Hearing the corridor's door bolt closed behind her, Jean Grey knew it was too late to change her mind. If she asked to be released now, after telling the guard that she was here to interrogate the prisoner, he would know something was amiss. And, because erratic behaviour from a psion was a cause for worry, he would report her to her superiors. And they would ask questions about why a mindblind woman was conducting an interrogation. And the rumblings of concern would become an avalanche that buried her and her chances of regaining her psionic powers beneath it. No, she had made her choice. Now, she had to live by it. 

Straightening her jacket in a futile attempt at gaining some composure, she walked briskly towards the Max Sec cells . . . and paused in shock. _That isn't him, is it? It can't be._ She had heard the prisoner described as charismatic and brilliant; as having charmed his rebels into following him through sheer force of personality. She remembered him as a monster, a psychotic who killed without compunction or remorse. She could not imagine this man possessing any of those qualities. This man was pitiful. He was curled up in a corner, knees drawn up to his chest, chin resting on them. She remembered thinking him beautiful when she had first seen him, but his months of confinement had ruined whatever looks he might have had. His hair was long and unkempt, and a ratty beard covered most of his face. Even his nakedness stirred no lust in her. He was too pathetic for that. His skin seemed to be stretched too tightly across his bones, his ribs and scapulae jutting out in a way that suggested he was dangerously close to starvation, and he was blue-mottled with bruises. 

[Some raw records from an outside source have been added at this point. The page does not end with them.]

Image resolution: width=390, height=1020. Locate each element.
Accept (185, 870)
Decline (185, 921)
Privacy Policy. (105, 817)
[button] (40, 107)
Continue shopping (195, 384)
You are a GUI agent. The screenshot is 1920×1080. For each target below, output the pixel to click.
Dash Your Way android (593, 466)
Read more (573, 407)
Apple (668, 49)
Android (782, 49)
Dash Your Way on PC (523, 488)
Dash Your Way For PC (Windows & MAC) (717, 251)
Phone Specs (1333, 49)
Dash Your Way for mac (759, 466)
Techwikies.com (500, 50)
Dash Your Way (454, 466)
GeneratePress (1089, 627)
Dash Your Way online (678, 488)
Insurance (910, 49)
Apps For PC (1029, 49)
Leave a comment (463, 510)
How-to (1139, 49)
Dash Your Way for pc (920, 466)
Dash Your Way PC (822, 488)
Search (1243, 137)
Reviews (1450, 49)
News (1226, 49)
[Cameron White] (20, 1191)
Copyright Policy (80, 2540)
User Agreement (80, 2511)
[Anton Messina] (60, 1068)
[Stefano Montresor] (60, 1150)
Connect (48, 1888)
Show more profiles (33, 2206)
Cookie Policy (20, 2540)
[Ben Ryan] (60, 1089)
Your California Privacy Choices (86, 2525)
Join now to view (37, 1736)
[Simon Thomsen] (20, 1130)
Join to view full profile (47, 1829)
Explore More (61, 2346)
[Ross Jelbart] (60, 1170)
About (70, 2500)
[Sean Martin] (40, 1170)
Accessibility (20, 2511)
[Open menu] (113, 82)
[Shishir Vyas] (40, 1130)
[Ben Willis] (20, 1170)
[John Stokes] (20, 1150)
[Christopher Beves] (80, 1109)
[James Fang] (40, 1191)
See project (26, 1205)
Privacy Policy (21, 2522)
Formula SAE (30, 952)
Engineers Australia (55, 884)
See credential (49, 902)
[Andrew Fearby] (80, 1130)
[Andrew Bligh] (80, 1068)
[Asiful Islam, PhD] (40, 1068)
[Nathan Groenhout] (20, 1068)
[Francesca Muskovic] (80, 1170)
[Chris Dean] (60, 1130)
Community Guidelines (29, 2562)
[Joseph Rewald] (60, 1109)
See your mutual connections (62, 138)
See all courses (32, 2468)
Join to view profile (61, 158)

He raised his head a fraction, evidently to see who had come to torment him now, and his eyes were dull and incurious. They took her in without interest. When she had worked as a psionic surgeon on the frontlines of the second Vietnamese War, she had seen similar expressions on the faces of the prisoners being marched into the American concentration camps. Men, women, children, they had all worn the same, numbed expression on their faces. It was the expression of a man who knew he was dead. 

"You are leBeau, aren't you?" 

"An' you're . . . a 'path," he rasped, slowly sounding out the words like a man unused to speaking, "Come . . . t'turn m'head . . . inside an' out . . . cherie?" 

Her hand went instinctively to the platinum badge on her lapel. Consisting of three, wavy lines in parallel, it was modelled on another of the Zener Cards. It marked her a member of the psionic corps as surely as the Black Stripes were distinguished by their stark, black uniforms or the Screaming Banshees by their orange jump-suits. _He noticed more than I first imagined_. 

"I was one," she kept her voice level, "You took it away from me." 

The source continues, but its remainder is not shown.